Unraveled, Week 26/2023

I am getting this post up a little early this morning because I actually have to go into the office for a meeting at 9 (when the new big boss wants to meet in person, you go in) and work on the road I normally walk along to get there means I have to take a detour, so I figured I'd make things easier for myself by getting a head start on typing. I have no idea if Kat is hosting a link-up this week for Unraveled Wednesday, as she'd said she was going to take a little blog vacation, but I'm still checking in on crafting and reading here!

I have been very focused on spinning the past week and have finished the first bobbin of singles for my three-colorway combo spin:

and have started on the second (this is Woodland Stream):

Apologies for the bad photo; we have a combination of fog and smoke here today.

I am spinning my default singles, which means that the finished three-ply yarn should be in the range of fingering weight. Obviously for a fairly fine finished yarn, that means the singles are even finer, so this is somewhat slow spinning. I'm trying to finish this project as quickly as possible, but we're also headed into a spinning-heavy time of year -- that would be Tour de Fleece, which coincides with the Tour de France and begins July 1 -- so I anticipate that it very well could be a finished yarn by this time next week. We'll see!

I've also made some progress on my current sock WIP, as it came with me to dinners all weekend:


These socks were originally intended to be for my mother, but after seeing the full stripe sequence, I don't think they're her colors, so now Mo will be getting them. I have plenty of other options for my mom in the stash.

It has been an excellent week of reading, with three great finishes!

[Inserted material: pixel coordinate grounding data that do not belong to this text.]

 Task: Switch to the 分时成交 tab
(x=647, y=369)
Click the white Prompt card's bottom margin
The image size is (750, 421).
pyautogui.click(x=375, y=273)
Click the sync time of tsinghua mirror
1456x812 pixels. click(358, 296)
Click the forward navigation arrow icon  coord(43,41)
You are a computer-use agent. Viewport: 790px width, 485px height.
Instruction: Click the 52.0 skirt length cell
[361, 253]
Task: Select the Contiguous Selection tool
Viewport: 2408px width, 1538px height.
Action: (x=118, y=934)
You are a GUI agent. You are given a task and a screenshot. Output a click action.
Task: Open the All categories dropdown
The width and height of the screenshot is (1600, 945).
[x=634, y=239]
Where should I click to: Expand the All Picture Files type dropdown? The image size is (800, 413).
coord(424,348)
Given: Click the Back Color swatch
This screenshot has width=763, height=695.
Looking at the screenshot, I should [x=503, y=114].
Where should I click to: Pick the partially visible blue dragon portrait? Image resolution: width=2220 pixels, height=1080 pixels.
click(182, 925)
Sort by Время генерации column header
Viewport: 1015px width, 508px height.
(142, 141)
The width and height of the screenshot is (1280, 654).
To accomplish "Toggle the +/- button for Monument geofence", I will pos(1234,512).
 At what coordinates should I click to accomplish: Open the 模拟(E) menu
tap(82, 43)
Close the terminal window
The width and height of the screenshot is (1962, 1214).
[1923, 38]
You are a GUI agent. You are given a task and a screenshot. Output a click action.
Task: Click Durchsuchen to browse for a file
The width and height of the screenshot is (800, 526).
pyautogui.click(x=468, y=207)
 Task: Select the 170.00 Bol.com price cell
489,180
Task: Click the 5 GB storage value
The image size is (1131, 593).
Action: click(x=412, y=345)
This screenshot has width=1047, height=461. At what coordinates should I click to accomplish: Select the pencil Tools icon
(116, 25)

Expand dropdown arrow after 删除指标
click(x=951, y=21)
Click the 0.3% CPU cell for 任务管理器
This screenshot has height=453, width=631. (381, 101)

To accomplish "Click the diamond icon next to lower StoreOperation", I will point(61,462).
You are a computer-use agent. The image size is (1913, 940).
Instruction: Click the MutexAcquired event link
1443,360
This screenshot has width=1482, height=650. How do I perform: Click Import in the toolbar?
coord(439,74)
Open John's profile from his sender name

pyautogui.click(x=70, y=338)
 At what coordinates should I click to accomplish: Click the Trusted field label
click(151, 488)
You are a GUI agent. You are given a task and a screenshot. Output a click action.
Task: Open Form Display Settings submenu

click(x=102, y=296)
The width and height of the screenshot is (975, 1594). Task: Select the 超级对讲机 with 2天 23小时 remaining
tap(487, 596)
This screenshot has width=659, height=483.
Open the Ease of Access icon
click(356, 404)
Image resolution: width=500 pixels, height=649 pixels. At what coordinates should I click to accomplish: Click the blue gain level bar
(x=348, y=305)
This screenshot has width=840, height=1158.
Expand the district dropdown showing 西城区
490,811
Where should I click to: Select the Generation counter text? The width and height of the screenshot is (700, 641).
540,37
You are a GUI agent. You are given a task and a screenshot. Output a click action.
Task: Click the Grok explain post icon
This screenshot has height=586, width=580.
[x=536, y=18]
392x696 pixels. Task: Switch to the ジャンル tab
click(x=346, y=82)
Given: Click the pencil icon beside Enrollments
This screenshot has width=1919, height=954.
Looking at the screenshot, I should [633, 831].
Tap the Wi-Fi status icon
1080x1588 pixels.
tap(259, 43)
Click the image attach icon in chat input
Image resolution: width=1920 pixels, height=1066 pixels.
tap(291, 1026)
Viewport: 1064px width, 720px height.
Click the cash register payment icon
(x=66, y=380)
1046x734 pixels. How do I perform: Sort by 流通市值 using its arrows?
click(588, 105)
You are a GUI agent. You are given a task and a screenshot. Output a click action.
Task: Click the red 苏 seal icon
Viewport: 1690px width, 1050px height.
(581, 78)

Happiness Falls is a book that is impossible to classify when it comes to genre. It's a mystery. It's a family drama. It's a pandemic novel. It's a work of philosophy. It's a political book about disability and society. It's a study of identity. It's an examination of nature vs. nurture. It's a work of cross-cultural and social commentary. Regardless of how you describe it, it's a compelling and well-written read. It's a book that I couldn't put down once I got started. It's a book that made me laugh and cry. It's a smart and emotional story of a family dealing with the mysterious disappearance of their father in the middle of the pandemic and the revelation that their nonverbal son and brother may be capable of more than they realized. The characters are three-dimensional and complex, people you will come to care about and root for. More than anything, this book tells the story of the love between members of a family. I gave it 5 stars -- highly recommend!

I received a digital ARC of this book from NetGalley and Random House in return for an honest review. The book is due to be published in August, and if you're quick, you can enter the Goodreads giveaway for a hard copy (just click on the link to the book above and look under the cover image for a link to the giveaway).

If you've read Jesmyn Ward's novels, then you know how her writing is simultaneously gorgeous and devastating. She has previously written about how this country has failed people of color in more recent times, but in her newest work, she goes back to one of the ugliest eras of its history. In Let Us Descend, she takes us back to the South before the Civil War and gives the reader an unflinching portrait of life as an enslaved person. In her portrait of Annis, a young enslaved woman, Ward shows the suffering but also the humanity and gives the reader an idea of how it was possible for so many to continue to willingly live each day and find some hope for the future even as they were starved, beaten, and worked to death. I gave it 5 stars, and I do recommend it, though be aware that it's a hard read for many reasons.

I received a digital ARC of this book from NetGalley and Scribner in return for an honest review. This book is expected to be published in October.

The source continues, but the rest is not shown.